Since the early 1990s British policy for offenders with mental disorders has been to divert them, wherever possible, from the criminal justice system to psychiatric services. The policy is intended to be in effect at all levels of the criminal justice system, applying both to the transfer of highly dangerous offenders from prison to maximum-security forensic hospitals, known in the United Kingdom as special hospitals, and to the diversion of petty offenders from police stations or magistrates' courts to local outpatient and community psychiatric services. In addition to encouraging diversion, British policy aims to ensure that offenders with mental disorders who need incarceration are detained in levels of security as low as is commensurate with public safety and as close to their home community as possible.
Having such clear goals has brought welcome consistency to the nation's approach to planning services for this group. However, implementation of the principles has not been easy, partly because of the need to achieve agreement and establish close working relations among the various public agencies that share responsibility for offenders with mental disorders. The High Security Psychiatric Services Commissioning Board, part of the executive branch of the National Health Service, has responsibility for mentally ill offenders who require the highest level of security. In England, highly secure care is provided by the special hospitals of Broadmoor, Ashworth, and Rampton. Carstairs Hospital in Scotland provides a similar service for Scotland and Northern Ireland and offers medium-security care as well. These four hospitals hold about 2,000 patients, or about three to four people per 100,000 population in the United Kingdom (1). In addition, about 40 regional secure units offer medium-security care both as a step-down facility and as a secure treatment base for patients who do not require a higher level of security. Unlike the special hospitals, the regional secure units are designed for only shorter-term care, for example, stays of 18 to 24 months.
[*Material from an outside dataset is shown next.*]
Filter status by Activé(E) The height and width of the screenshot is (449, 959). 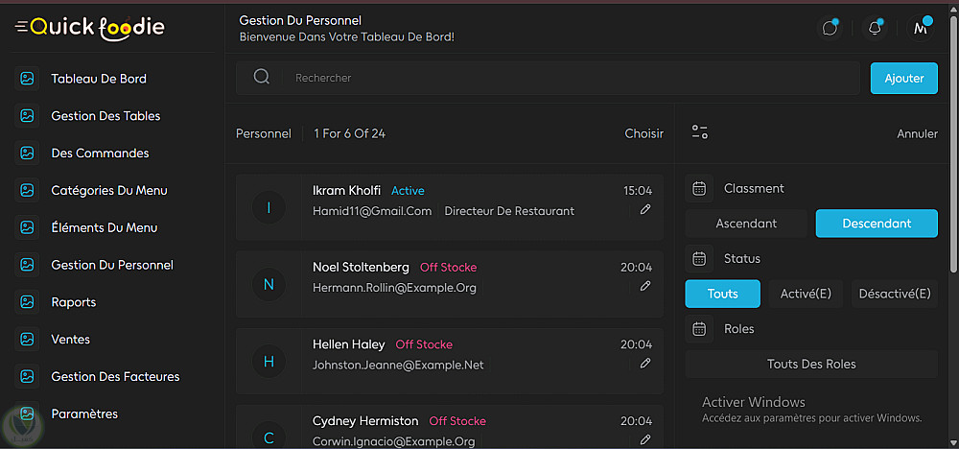point(806,294)
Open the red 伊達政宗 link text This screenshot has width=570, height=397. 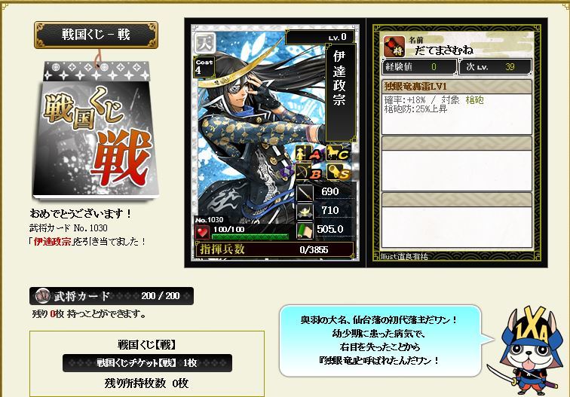tap(52, 242)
Patients who need medium- or low- security services are the responsibility of local health authorities, which serve populations that vary considerably in size. The size of the population served has implications for service provision to a small diverse group such as offenders with mental disorders.
The third major public body involved with these offenders is the Prison Service, which comes under the jurisdiction of the Home Office but includes some privately operated prisons. Provision of mental health services to offenders with mental disorders in the Prison Service is problematic because the Prison Health Service is separate from the National Health Service, and health records are not transferred between the two services. This separation hinders planning for the release from prison of psychiatrically vulnerable people, particularly those who are homeless and are probably not registered with a community physician. In cases where continuity of treatment is important or a risk of self-harm exists, communication between the two services is dependent on the initiative of individual prison doctors and doctors in the community.
Coordination of services is a particular concern, given the relatively high proportion of the population in jails and prisons with mental health problems. Swyer and Lart (2), who evaluated a plan to improve discharge arrangements for prisoners with mental health problems leaving Winchester Prison, found that about 25 percent of sentenced men reported a history of mental health problems. In a study of the British prison system by Gunn and colleagues (3), about 37 percent of sentenced male prisoners had a mental disorder of some kind. The researchers estimated that 3 percent of all male sentenced prisoners needed transfer to a psychiatric hospital.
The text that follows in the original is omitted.